Le circostanze sono così tante che da questo esercizio intellettuale è possibile tirar fuori molte interessanti informazioni sull’etica e sulla morale di chi acconsente a sottoporsi alla ridda di domande (poca gente, e lo scrivo per esperienza, resiste a lungo). Le domande infatti presentano situazioni via via meno nette e più sfumate: meglio far morire una bambina oppure due vecchiette? E se le vecchiette fossero cinque? Cinquanta? Chi risparmiare se si fosse costretti a scegliere fra un gruppo di tre bambini che stanno correttamente attraversando col semaforo pedonale verde e altri cinque bambini che però stanno attraversando col rosso?
Se umanamente è comprensibile rifiutarsi di rispondere, chi deve progettare i parametri etici all’interno di un software di intelligenza artificiale queste domande se le deve porre, offrendo al contempo risposte che abbiano un senso. E se da una parte abbiamo già visto che la cultura influenza molto le risposte delle persone, dall’altra dobbiamo far sì che qualsiasi scelta inserita sia poi accettata dalla maggior parte della popolazione.
Le auto a guida autonoma possono essere soggette a molti degli stessi problemi che oggi riscontriamo nelle auto a guida umana: pneumatici che si rompono, asfalto improvvisamente sdrucciolevole, situazioni di pericolo immediato. Cosa deve fare un’auto dopo aver perso il controllo della guida? Sterzare andando a sbattere conto un muro, rischiando così la vita degli occupanti, oppure mantenere il rettilineo investendo un gruppo di ciclisti appena sbucati da un incrocio?
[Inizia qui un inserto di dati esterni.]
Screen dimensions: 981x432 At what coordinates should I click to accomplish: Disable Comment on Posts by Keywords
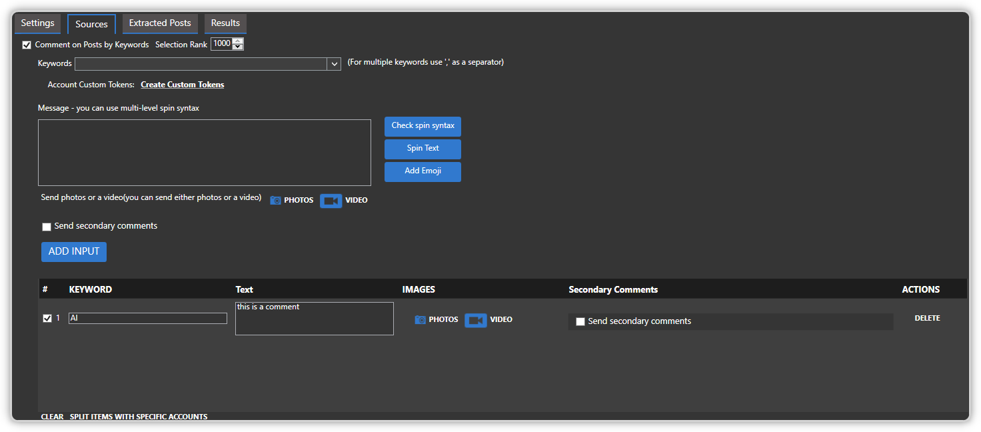tap(27, 45)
Al MIT hanno preparato un semplice test chiamato “Moral Machine” dove sarete voi i giudici di chi si salva e chi muore. Le situazioni riguardano un’auto a guida autonoma che si avvicina a un incrocio troppo velocemente e con i freni rotti. A volte può decidere di scontrarsi contro un muro uccidendo gli occupanti ma salvando i pedoni, altre volte l’auto è vuota e deve decidere chi salvare e chi investire, in una serie di situazioni sempre più difficili ma che metteranno in risalto uno o più aspetti della scelta morale. Le domande faranno emergere le vostre preferenze personali (un dottore è più importante di un manager? e di un barbone?) o filosofiche (meglio non intervenire e far morire più persone, o intervenire e farne morire di meno?).
Sicuramente vi metteranno a disagio, ma poiché l’etica dell’intelligenza artificiale è informata da quella umana, se vogliamo decidere sulla prima non possiamo esimerci dall’esaminare la seconda.
Alla fine del test riceverete anche un risultato che illustrerà quali sono le vostre preferenze in merito a molti aspetti della decisione. Incluso il tipo di persona che si è salvato più frequentemente nei dilemmi che vi sono stati sottoposti. A quanto sembra in tutte le mie simulazioni chi non ha mai avuto nulla da temere era la bambina.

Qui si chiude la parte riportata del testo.